The past it grows thinner by the year
Lost for words, the long losing of names,
The who and where, the why weeded over,
The hero’s house, a longed-for truth
Scattered in byre and farmyard.
Between the open-eyed houses
and the river, still and low as glass,
Come tumbling flocks from the fields,
Down between the cars a bleating tide,
Chivvied, the bobbing, weaving dogs behind.
It hovers: the mountain silence.
They come and go of their own accord,
Leaving clouds and mist for a while, for a while,
Between what is left unsaid
And the slow rain.
Here below, where woodpeckers cling statuesque
and jackdaws skid and race
Like kids in playgrounds, cops and robbers,
Shootout at noon.
Here, in the fields again
The sheep wander as numerous as stars and as white.
The wind blows colour and light,
To and from the bluffs of Abergwesyn.
The rolling darkness, the quiet night descending
From the deep well of Cwm Graig Ddu.
—
‘The past it grows thinner by the year’ – marvellous. Such an evocative poem, Simon – puts me in mind of Heaney and Hewitt (removed from Ireland to Wales). Keep going …

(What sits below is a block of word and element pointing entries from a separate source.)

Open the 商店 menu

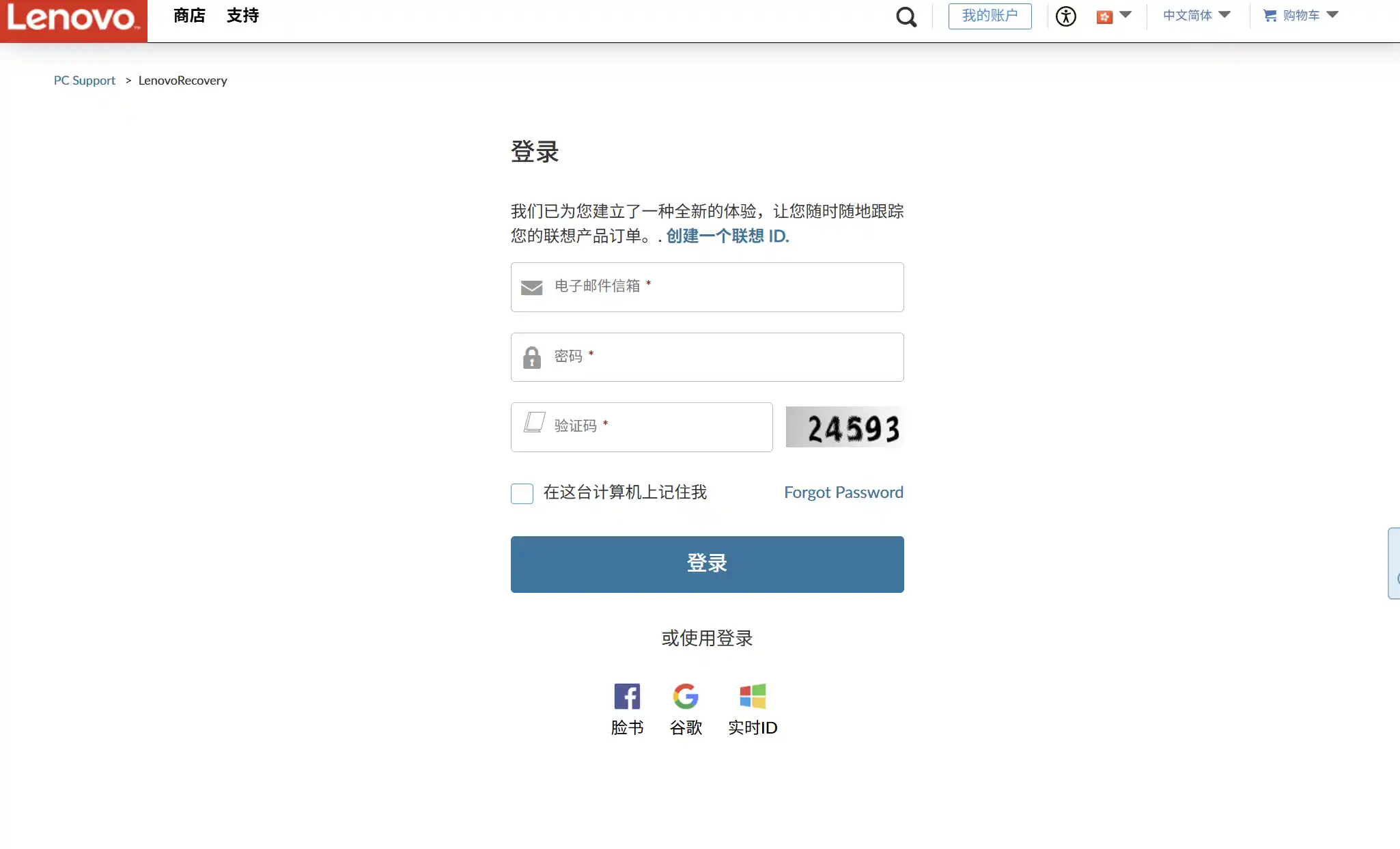click(x=189, y=16)
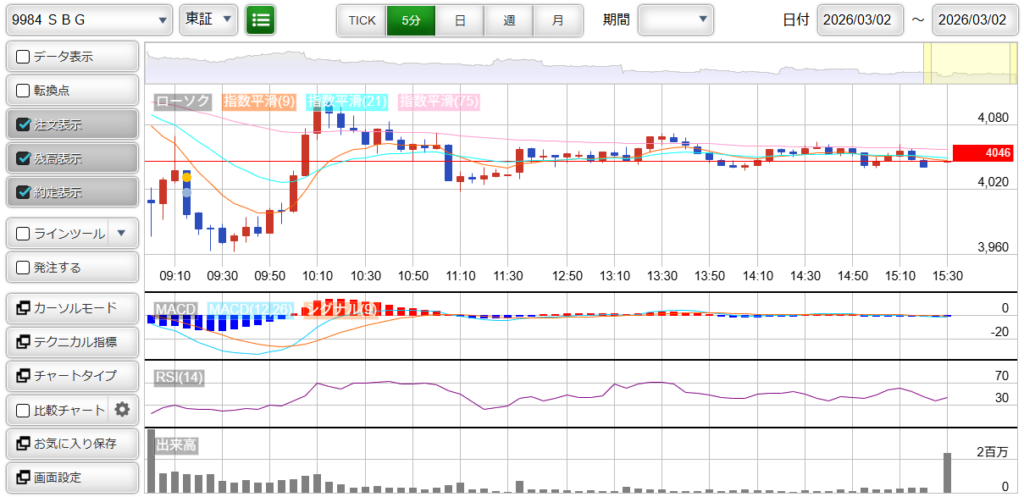Viewport: 1024px width, 497px height.
Task: Toggle the 比較チャート checkbox
Action: [x=24, y=410]
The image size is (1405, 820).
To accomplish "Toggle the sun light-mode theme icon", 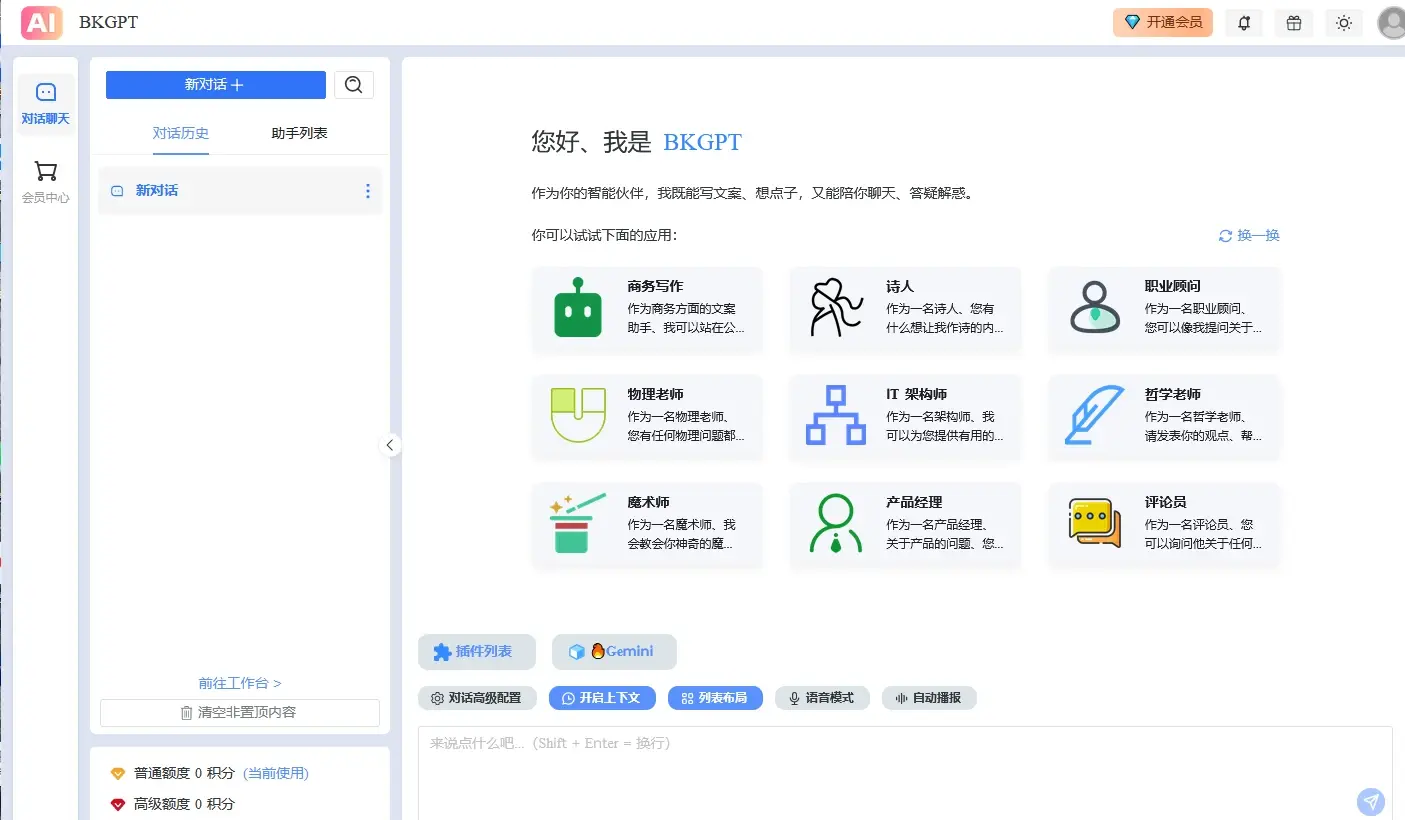I will click(1344, 23).
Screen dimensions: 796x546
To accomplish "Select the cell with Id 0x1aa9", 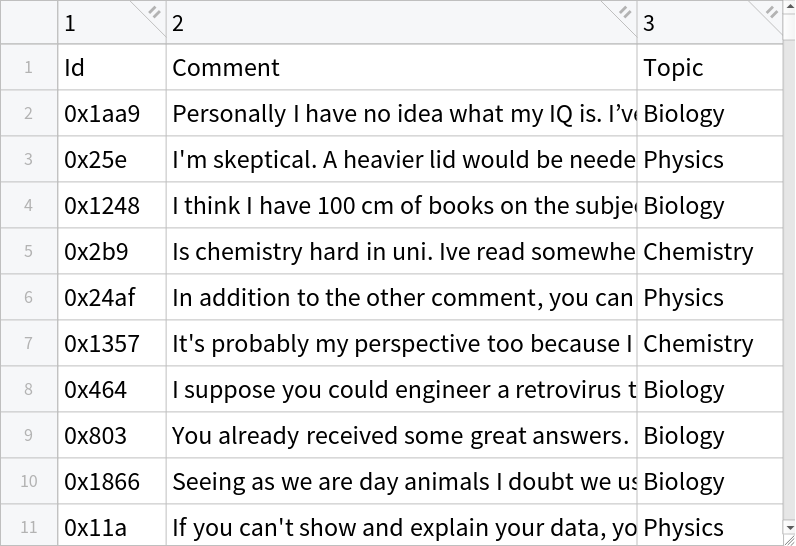I will tap(112, 114).
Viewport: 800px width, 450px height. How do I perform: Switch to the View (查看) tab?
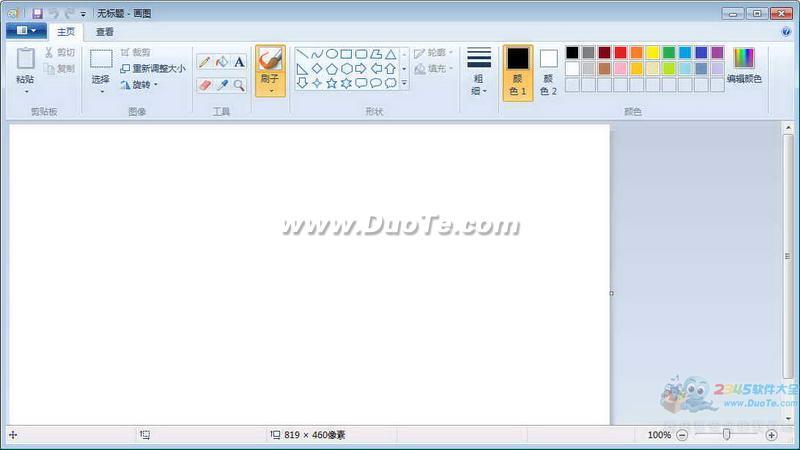[104, 32]
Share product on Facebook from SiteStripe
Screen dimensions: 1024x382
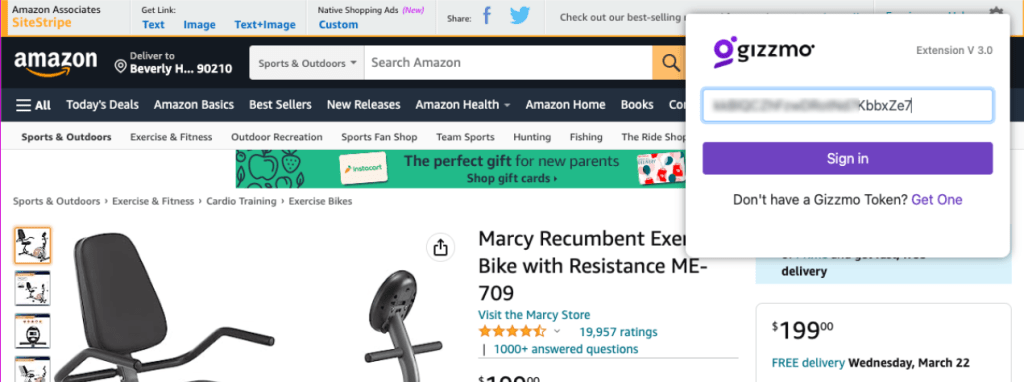coord(487,16)
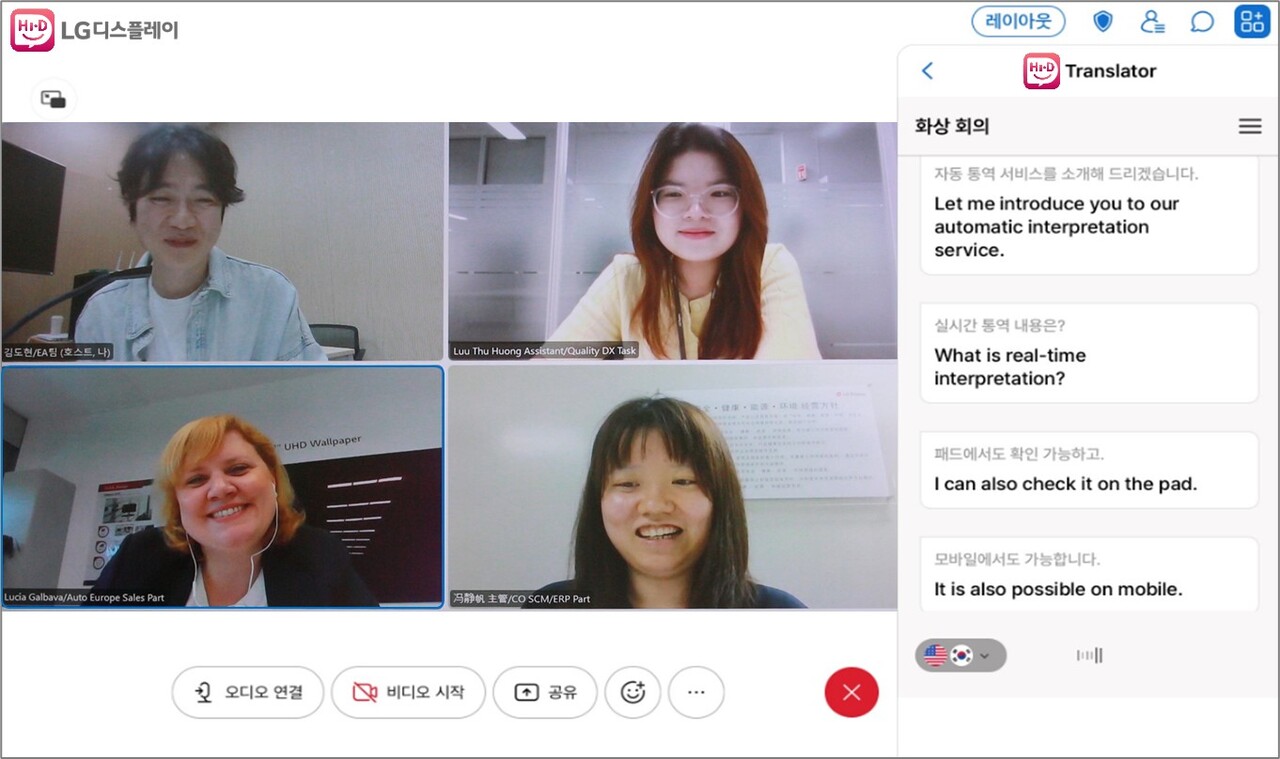1280x759 pixels.
Task: Open the security shield icon
Action: 1102,21
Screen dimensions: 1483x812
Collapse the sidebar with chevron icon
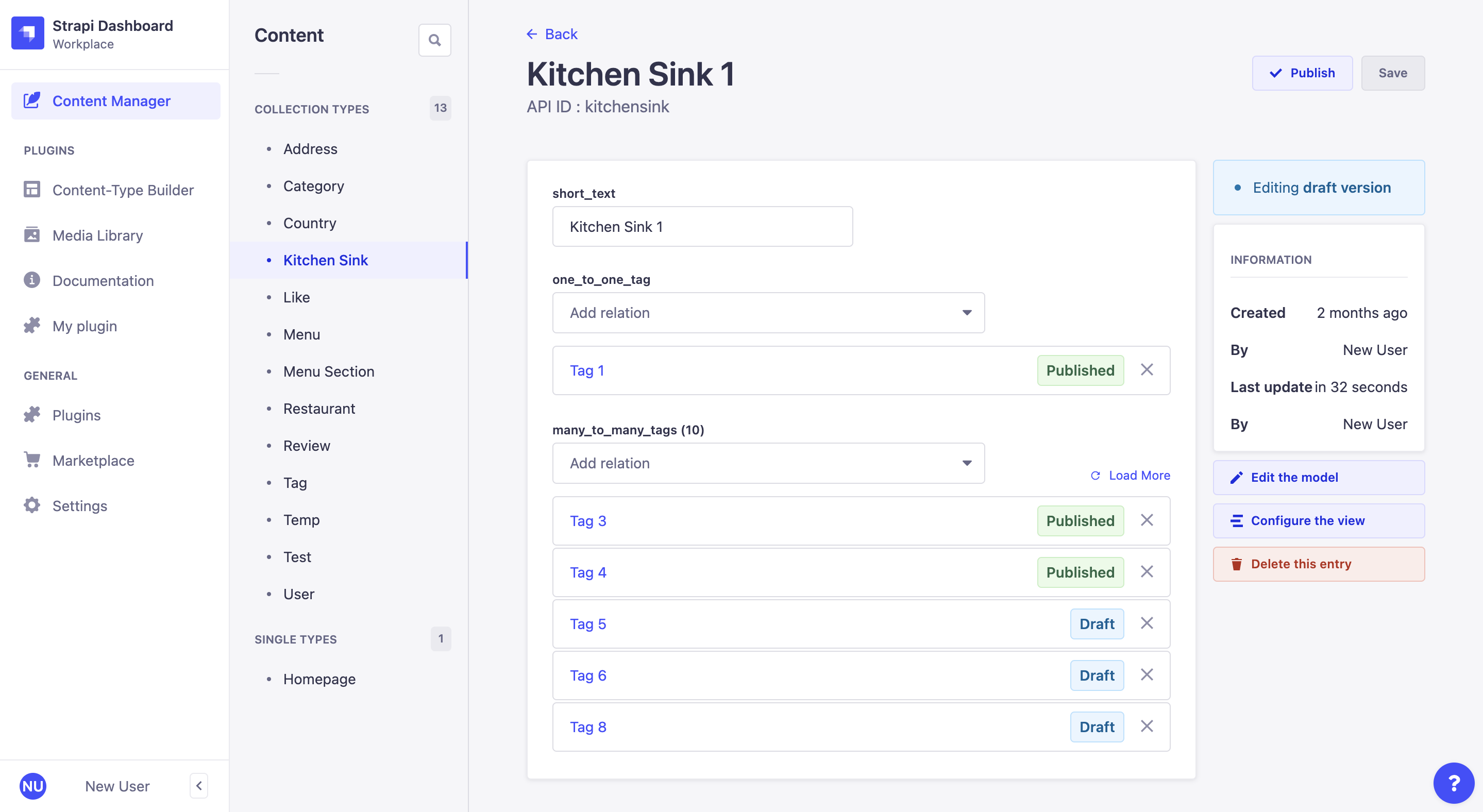point(198,786)
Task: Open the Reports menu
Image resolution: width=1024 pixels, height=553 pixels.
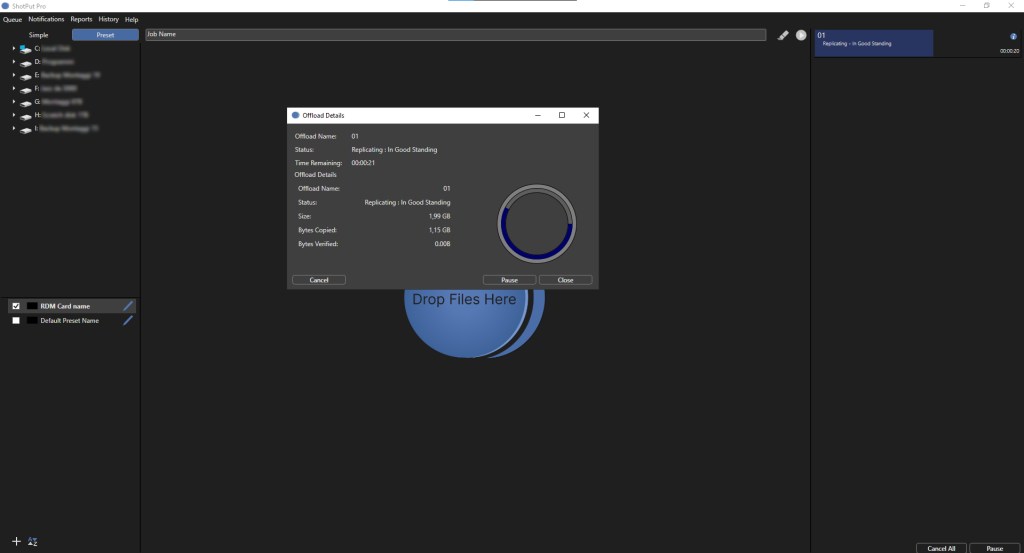Action: (x=81, y=19)
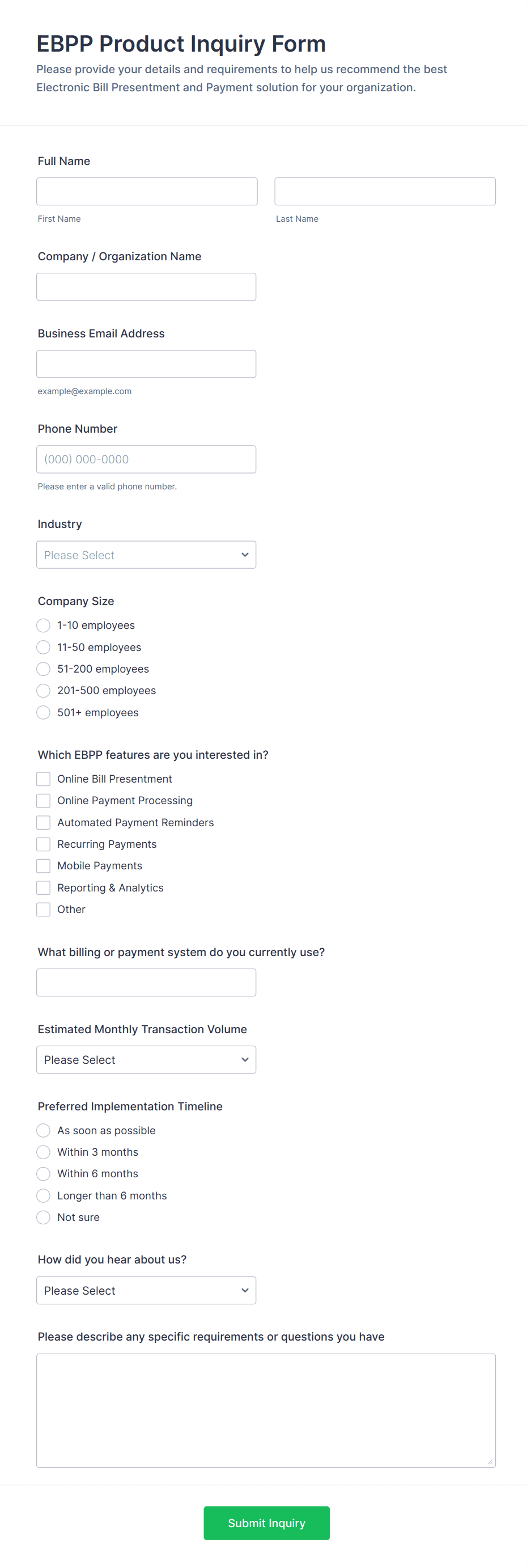Open the Industry dropdown

146,555
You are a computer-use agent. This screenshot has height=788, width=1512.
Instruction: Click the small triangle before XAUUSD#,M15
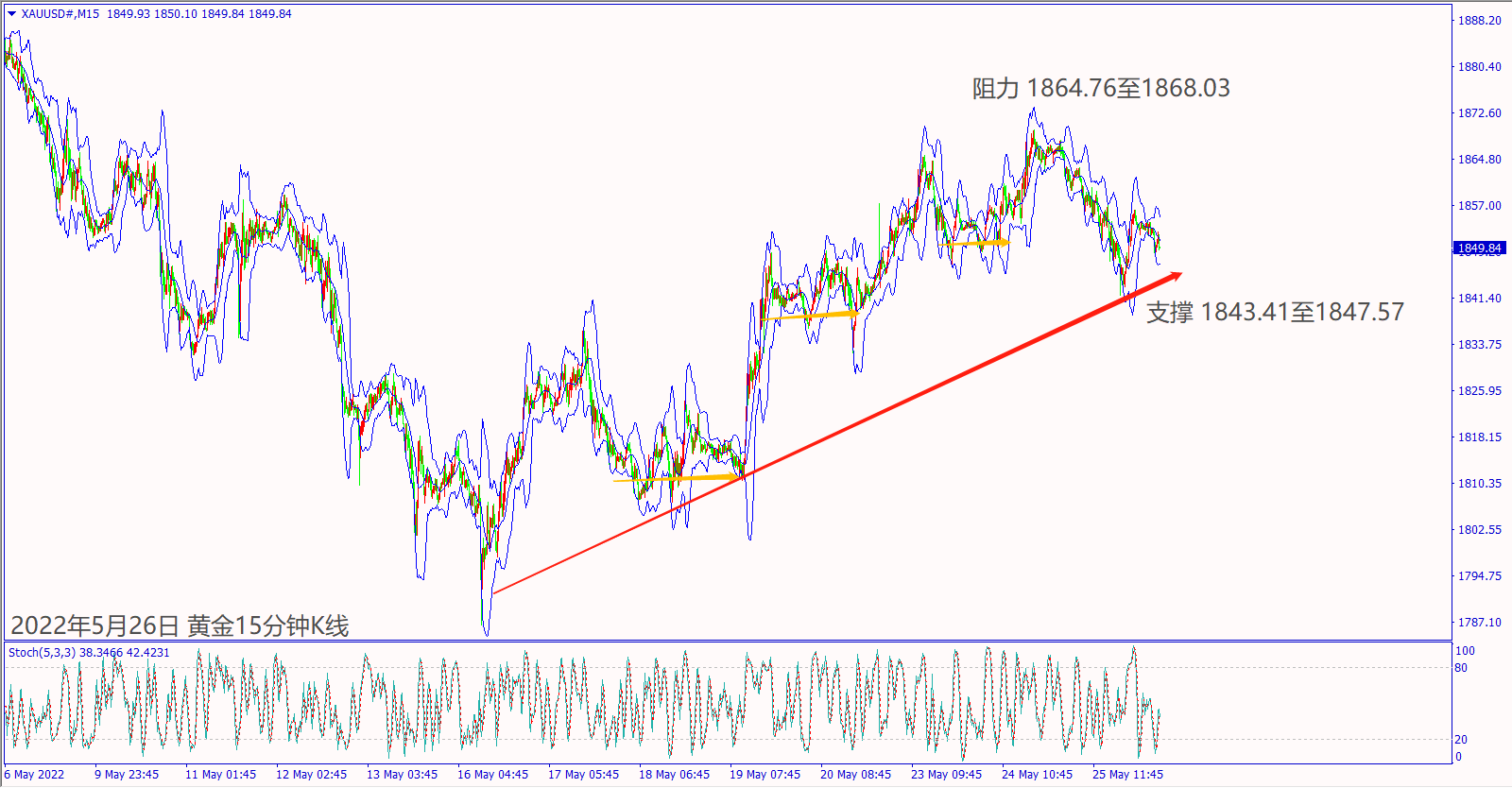12,14
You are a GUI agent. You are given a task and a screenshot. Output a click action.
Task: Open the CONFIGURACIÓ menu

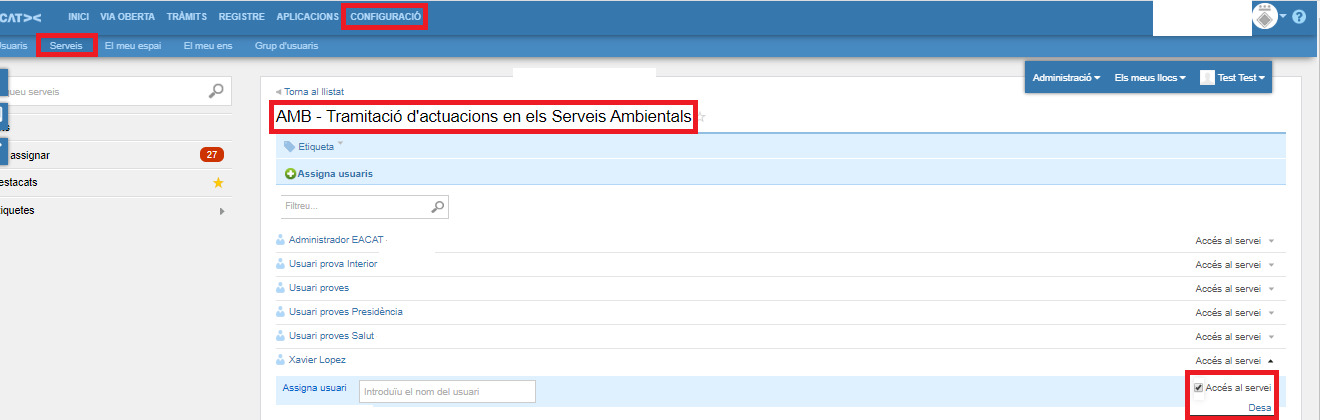pos(385,17)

Thanks, Safia. If the words keep jumping up, I shall endeavour to catch them….
lovely Simon
Thanks, Sally.
“This stone sheds syllables in flakes,
Prayers slurred, folded, forgot.”
Simon, the entire poem is magical but this phrase is a work of art.
Thank you!
“It hovers. The mountain silence.” So it does, Simon. One of my favorites!
Thanks, Robert!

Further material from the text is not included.